:: EXCERPTED RECORDS
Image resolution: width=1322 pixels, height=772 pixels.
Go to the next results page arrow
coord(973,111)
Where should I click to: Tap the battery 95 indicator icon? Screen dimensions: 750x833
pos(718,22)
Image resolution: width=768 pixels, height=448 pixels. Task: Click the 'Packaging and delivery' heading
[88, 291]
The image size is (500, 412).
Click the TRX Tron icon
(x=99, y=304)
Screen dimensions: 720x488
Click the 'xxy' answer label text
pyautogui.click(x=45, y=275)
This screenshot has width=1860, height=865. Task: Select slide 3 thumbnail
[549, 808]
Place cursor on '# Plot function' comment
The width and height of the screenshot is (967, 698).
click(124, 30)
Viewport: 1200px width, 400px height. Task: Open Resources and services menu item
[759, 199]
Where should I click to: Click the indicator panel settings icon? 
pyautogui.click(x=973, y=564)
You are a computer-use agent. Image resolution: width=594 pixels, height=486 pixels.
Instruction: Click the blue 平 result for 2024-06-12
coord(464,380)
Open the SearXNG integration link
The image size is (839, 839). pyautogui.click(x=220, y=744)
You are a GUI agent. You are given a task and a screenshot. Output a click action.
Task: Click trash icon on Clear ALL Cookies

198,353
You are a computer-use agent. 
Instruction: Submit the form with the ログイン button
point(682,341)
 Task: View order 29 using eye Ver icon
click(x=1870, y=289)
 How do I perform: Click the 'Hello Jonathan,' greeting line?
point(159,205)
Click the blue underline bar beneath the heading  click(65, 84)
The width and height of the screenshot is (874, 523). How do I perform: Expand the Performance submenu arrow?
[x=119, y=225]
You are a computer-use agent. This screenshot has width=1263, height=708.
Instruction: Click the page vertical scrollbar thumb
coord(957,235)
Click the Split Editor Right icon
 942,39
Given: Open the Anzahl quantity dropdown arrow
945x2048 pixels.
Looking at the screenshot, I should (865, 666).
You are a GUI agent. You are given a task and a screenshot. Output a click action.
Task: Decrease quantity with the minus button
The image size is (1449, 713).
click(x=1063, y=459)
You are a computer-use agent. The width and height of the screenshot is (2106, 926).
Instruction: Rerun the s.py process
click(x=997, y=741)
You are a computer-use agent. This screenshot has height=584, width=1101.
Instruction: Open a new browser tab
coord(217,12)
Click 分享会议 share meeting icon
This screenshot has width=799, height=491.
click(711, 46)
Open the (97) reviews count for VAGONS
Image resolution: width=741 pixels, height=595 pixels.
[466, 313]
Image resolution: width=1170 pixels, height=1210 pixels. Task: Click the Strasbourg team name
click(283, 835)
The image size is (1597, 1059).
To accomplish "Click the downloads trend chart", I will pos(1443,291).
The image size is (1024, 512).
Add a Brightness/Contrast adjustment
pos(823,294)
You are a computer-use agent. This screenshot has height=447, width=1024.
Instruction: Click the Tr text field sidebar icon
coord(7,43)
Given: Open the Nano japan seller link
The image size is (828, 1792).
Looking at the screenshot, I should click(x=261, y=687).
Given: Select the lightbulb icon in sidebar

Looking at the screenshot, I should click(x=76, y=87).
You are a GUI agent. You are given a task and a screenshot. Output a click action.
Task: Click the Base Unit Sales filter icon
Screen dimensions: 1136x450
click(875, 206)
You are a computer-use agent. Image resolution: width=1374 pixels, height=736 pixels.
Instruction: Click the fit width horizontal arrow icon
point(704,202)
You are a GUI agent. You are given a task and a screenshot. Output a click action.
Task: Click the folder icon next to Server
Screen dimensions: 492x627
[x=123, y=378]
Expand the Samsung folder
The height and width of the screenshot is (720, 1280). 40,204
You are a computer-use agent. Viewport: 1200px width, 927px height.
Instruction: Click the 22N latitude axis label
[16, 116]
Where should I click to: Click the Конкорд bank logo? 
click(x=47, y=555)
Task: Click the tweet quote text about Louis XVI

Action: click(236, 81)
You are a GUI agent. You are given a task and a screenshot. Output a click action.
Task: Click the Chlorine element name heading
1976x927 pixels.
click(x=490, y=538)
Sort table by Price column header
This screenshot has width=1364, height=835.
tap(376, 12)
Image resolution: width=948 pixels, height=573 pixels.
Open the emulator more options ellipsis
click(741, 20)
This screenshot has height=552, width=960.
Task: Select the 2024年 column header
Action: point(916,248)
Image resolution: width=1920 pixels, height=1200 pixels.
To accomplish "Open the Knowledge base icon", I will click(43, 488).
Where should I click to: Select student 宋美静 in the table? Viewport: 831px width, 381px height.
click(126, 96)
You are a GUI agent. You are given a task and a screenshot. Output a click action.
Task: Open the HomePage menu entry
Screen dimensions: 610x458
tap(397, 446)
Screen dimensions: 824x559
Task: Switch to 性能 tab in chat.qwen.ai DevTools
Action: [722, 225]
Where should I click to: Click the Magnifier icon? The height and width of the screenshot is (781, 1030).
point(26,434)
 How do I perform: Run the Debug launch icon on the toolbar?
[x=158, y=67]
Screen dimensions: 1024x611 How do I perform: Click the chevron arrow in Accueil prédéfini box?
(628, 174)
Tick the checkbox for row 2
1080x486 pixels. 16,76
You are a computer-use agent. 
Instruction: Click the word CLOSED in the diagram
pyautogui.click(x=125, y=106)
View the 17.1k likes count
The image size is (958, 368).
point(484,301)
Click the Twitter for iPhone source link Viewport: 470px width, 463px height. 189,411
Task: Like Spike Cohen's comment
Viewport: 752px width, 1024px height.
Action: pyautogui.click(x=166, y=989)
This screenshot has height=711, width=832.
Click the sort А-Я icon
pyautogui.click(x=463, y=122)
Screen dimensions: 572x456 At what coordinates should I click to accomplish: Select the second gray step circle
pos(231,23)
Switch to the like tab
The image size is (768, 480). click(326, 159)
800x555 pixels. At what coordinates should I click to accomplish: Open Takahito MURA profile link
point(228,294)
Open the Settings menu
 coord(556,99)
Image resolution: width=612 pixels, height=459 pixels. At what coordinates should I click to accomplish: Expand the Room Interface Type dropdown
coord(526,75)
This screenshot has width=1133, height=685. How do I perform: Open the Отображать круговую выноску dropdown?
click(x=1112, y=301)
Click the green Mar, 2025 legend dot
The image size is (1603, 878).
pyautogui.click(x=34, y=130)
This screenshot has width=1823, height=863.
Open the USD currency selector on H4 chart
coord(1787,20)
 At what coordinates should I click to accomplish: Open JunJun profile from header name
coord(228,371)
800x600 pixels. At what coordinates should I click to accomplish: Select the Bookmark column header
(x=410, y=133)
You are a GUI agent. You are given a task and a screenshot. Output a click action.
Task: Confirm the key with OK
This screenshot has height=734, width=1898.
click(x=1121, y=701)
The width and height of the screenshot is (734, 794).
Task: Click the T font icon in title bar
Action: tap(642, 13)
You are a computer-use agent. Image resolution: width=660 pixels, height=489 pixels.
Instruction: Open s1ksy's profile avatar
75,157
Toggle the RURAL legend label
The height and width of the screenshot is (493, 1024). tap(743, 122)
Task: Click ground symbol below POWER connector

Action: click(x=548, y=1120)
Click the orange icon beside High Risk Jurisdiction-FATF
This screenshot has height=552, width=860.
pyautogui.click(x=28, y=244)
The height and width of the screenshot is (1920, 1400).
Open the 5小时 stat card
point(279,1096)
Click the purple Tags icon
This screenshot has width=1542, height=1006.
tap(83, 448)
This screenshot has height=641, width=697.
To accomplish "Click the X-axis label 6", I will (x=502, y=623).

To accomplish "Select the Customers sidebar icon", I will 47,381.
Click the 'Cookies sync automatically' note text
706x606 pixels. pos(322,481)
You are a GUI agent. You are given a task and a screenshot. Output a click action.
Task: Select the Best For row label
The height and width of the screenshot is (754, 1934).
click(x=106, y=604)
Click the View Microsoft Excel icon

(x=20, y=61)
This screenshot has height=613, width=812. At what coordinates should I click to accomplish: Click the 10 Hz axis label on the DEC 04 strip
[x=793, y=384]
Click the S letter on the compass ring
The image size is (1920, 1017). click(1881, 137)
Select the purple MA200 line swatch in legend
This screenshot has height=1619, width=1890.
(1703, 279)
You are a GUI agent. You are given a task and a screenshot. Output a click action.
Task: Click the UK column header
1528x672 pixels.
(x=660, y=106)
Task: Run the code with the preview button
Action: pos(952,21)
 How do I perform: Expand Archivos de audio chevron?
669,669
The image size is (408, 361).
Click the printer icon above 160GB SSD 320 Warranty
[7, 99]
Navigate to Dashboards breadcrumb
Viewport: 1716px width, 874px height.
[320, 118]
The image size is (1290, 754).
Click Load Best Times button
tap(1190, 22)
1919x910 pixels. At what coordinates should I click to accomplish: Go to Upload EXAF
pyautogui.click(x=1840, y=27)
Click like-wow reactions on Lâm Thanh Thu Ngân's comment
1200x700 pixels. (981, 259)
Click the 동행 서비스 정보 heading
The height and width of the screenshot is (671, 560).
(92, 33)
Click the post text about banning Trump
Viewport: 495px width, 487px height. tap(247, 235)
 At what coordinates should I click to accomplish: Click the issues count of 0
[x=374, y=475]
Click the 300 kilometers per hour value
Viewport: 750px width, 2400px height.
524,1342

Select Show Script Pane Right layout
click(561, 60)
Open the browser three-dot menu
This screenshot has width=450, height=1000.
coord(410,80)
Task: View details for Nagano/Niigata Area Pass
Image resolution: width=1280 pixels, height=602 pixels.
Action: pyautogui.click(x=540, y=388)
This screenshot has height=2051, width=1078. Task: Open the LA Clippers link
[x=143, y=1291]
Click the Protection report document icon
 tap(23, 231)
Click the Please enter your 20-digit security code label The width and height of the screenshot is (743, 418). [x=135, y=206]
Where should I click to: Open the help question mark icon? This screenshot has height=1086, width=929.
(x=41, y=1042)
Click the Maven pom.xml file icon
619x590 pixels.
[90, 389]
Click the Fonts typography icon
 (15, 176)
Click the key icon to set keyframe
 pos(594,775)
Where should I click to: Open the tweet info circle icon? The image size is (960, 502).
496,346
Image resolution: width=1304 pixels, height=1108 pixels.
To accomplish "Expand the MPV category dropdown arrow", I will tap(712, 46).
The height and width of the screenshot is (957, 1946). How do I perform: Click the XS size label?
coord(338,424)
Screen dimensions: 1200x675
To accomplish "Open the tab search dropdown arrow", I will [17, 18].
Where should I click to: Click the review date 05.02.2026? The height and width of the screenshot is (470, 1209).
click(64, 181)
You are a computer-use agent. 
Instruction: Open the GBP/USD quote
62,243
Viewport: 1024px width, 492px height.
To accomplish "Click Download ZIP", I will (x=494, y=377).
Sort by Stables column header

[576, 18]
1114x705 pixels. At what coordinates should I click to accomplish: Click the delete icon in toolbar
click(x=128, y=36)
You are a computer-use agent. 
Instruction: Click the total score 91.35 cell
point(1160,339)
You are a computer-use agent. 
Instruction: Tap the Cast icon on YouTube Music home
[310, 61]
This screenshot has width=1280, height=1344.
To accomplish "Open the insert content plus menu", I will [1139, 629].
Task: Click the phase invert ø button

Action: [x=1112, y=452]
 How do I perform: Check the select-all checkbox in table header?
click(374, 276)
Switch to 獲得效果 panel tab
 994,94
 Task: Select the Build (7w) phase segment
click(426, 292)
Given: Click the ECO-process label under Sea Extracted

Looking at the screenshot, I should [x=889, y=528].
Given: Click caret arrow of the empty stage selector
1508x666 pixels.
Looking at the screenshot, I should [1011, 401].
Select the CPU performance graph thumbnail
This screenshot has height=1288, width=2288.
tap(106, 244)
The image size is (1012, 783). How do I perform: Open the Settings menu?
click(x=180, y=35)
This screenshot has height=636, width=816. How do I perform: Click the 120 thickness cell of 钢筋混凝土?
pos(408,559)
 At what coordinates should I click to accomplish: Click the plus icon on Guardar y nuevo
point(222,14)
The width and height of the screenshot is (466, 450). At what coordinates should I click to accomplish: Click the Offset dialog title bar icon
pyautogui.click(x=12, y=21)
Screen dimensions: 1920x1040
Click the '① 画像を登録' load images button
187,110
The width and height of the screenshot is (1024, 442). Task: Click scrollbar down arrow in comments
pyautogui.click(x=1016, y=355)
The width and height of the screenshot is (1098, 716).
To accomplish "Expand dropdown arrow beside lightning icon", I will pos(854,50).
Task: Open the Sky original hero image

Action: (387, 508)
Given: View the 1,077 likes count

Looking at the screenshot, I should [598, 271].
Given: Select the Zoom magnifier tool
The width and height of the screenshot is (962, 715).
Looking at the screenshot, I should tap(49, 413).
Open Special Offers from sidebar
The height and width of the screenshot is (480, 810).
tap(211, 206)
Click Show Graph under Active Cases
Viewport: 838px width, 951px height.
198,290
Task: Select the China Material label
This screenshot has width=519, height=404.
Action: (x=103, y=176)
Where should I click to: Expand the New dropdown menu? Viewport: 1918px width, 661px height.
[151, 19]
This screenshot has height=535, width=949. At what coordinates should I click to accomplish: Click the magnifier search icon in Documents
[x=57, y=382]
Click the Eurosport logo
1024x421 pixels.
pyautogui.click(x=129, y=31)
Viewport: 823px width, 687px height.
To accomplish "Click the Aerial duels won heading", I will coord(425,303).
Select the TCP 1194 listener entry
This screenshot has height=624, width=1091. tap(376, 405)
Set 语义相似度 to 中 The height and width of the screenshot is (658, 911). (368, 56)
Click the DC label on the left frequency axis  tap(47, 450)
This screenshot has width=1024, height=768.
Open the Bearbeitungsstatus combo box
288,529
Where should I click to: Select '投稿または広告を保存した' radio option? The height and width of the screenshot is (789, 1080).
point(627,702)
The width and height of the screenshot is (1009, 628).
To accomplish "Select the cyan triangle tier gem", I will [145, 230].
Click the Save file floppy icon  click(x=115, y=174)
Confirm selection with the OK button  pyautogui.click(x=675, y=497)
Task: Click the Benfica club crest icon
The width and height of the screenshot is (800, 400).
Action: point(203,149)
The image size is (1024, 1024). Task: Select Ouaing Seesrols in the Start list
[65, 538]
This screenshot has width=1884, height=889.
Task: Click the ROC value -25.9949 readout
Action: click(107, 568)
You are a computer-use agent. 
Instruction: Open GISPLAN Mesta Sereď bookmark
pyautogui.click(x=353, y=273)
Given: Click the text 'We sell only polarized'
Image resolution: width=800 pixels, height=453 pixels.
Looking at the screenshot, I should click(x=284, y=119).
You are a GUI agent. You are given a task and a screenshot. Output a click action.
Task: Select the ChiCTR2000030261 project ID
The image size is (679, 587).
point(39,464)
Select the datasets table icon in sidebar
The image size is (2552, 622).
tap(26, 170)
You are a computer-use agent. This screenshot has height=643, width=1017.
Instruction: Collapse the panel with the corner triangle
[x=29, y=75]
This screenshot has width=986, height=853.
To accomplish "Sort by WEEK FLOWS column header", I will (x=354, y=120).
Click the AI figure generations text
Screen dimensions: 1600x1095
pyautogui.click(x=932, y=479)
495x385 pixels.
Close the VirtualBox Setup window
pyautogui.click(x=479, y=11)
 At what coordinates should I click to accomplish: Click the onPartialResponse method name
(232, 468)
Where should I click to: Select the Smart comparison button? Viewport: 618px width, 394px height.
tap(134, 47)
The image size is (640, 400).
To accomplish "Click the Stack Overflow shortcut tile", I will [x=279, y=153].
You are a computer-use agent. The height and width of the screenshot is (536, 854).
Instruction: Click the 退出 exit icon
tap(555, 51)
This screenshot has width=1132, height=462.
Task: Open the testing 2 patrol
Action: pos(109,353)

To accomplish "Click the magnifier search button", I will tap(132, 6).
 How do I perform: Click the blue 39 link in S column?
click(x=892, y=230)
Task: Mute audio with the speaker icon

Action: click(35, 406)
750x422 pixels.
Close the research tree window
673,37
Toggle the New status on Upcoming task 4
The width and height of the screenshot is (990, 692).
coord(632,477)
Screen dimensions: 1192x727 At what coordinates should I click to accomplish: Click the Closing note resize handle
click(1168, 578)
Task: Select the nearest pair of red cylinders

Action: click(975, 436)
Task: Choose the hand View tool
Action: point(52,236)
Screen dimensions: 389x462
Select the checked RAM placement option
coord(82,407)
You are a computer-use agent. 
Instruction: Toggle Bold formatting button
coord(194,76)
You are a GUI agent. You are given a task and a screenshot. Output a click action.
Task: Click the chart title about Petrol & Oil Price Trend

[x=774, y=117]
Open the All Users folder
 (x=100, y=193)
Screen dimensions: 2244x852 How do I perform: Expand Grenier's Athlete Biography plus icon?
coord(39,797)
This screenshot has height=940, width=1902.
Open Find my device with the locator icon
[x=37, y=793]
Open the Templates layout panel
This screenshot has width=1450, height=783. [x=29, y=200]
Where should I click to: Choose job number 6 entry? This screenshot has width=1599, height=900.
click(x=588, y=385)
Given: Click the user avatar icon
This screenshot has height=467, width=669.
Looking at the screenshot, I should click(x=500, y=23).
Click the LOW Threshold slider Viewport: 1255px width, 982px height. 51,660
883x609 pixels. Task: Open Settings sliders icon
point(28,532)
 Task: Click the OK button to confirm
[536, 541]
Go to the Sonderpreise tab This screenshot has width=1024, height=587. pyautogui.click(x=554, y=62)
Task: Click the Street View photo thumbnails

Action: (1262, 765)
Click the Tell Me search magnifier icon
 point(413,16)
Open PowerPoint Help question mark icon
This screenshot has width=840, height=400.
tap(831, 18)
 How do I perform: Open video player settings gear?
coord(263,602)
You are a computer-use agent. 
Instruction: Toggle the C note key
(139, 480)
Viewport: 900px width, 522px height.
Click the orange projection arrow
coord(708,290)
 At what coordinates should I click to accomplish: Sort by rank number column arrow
::::
WHAT YOU WILL DO:
The lines from the start of the entries above through the line containing "The image size is (500, 412)." are the ones to return, please; copy them exactly and include both ends.

SOLUTION FOR THIS EXERCISE:
Image resolution: width=1322 pixels, height=772 pixels.
Go to the next results page arrow
coord(973,111)
Where should I click to: Tap the battery 95 indicator icon? Screen dimensions: 750x833
pos(718,22)
Image resolution: width=768 pixels, height=448 pixels. Task: Click the 'Packaging and delivery' heading
[88, 291]
The image size is (500, 412).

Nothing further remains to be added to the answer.